É importante que você tome cuidado para não praticar atos de alienação parental. Alienação parental ocorre quando um dos pais (ou quem quer que tenha a guarda da criança, como avós, por exemplo) tenta “programar” a criança para odiar o outro genitor. Um dos pais usa a criança para agredir, de forma indireta, o outro ou tenta controlar os sentimentos da criança em relação ao outro genitor, através de chantagem emocional.

 

A lei nº 12.318 de 2010 traz vários exemplos do que pode ser considerado alienação parental:

  • realizar campanha de desqualificação da conduta do genitor no exercício da paternidade ou maternidade;
  • dificultar o exercício da autoridade parental;
  • dificultar contato de criança ou adolescente com genitor;
  • dificultar o exercício do direito regulamentado de convivência familiar;
  • omitir deliberadamente a genitor informações pessoais relevantes sobre a criança ou adolescente, inclusive escolares, médicas e alterações de endereço;
  • apresentar falsa denúncia contra genitor, contra familiares deste ou contra avós, para obstar ou dificultar a convivência deles com a criança ou adolescente;
  • mudar o domicílio para local distante, sem justificativa, visando a dificultar a convivência da criança ou adolescente com o outro genitor, com familiares deste ou com avós.

 

Além dos exemplos acima, o juiz pode declarar outros atos como sendo alienação parental, se entender que é o caso.

 

O genitor que pratica o ato de alienação parental pode ser punido de diversas formas, como por exemplo: advertência; ampliação da convivência familiar em favor do outro genitor; multa em favor do outro genitor; inversão da guarda; suspensão o poder familiar.

 

Ou seja, quem pratica atos de alienação parental pode até mesmo perder a guarda da criança e o poder familiar.

 

A psicóloga Dione Zavaroni da Universidade de Brasília diz que atitudes de alienação parental podem causar traumas para os filhos. “Os impactos neles são sempre negativos e são os mais variados possíveis.

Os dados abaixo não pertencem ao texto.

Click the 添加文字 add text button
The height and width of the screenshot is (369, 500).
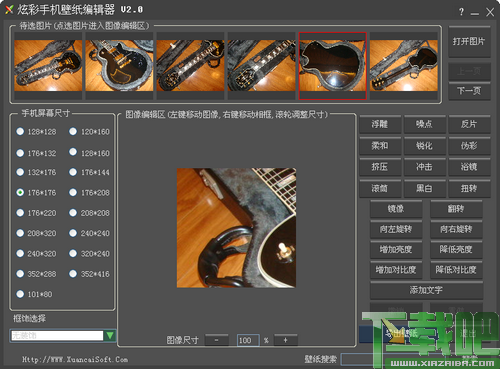(426, 290)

A criança ou adolescente pode desenvolver sintomas desde uma agressividade, transtornos relacionado ao pânico, fobias, até mesmo depressão. Então são os mais variados possíveis e são sempre muito prejudiciais ao desenvolvimento emocional da criança.

 

O CNJ (Conselho Nacional de Justiça) lançou em 2.013 uma campanha para alertar sobre os perigos que alienação parental traz para a criança. Para o CNJ, a prática ou o ato de alienação parental constitui abuso moral contra a criança ou adolescente, e fere o direito fundamental a uma convivência familiar saudável.

 

Lembre-se: a criança é sempre a maior vítima da alienação parental.